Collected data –
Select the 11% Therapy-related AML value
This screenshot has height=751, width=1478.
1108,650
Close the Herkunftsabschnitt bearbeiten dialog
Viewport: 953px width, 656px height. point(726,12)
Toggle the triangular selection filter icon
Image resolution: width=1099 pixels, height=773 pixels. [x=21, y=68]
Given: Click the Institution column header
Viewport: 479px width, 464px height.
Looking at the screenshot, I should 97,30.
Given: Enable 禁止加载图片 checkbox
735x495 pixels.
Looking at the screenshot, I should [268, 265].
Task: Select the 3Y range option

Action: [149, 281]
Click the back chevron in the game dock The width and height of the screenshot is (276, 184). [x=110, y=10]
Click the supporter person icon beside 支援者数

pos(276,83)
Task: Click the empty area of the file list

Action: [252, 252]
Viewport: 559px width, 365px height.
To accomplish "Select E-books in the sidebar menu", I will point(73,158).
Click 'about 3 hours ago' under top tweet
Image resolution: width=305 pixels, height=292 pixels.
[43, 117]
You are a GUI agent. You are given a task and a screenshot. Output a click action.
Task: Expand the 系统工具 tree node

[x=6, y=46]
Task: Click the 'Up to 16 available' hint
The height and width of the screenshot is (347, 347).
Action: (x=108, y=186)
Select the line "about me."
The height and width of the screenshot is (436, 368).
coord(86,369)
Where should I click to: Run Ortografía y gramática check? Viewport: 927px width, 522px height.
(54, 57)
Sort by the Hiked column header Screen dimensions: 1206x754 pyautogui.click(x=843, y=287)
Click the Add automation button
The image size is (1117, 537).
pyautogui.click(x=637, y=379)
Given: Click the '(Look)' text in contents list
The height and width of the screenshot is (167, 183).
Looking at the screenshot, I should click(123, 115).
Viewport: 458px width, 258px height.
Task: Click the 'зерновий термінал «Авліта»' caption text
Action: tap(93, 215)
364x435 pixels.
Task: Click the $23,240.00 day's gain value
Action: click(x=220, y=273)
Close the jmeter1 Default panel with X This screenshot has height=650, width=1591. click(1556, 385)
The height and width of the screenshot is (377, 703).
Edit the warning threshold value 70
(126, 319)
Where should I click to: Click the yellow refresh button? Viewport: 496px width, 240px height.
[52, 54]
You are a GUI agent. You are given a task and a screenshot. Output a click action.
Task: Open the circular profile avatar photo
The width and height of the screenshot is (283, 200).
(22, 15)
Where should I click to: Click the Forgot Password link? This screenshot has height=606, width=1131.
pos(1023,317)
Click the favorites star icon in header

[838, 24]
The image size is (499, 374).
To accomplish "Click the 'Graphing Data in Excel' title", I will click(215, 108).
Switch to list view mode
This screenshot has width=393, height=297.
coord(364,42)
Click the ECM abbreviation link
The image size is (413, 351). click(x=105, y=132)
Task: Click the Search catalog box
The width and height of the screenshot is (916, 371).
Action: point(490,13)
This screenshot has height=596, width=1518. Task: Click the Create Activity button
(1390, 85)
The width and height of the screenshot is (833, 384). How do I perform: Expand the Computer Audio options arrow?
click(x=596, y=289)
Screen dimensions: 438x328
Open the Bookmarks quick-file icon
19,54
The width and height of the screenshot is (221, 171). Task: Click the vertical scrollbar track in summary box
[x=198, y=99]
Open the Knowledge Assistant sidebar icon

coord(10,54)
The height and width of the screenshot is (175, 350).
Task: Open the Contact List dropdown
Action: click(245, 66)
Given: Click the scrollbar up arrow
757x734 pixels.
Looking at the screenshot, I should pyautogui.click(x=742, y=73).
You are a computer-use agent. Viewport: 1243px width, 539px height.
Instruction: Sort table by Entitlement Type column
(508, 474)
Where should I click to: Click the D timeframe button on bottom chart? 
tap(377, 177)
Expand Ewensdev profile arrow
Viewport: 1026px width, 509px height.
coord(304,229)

Task description –
Only the number is wanted: how many lines above include the word "about"?

Output below –
2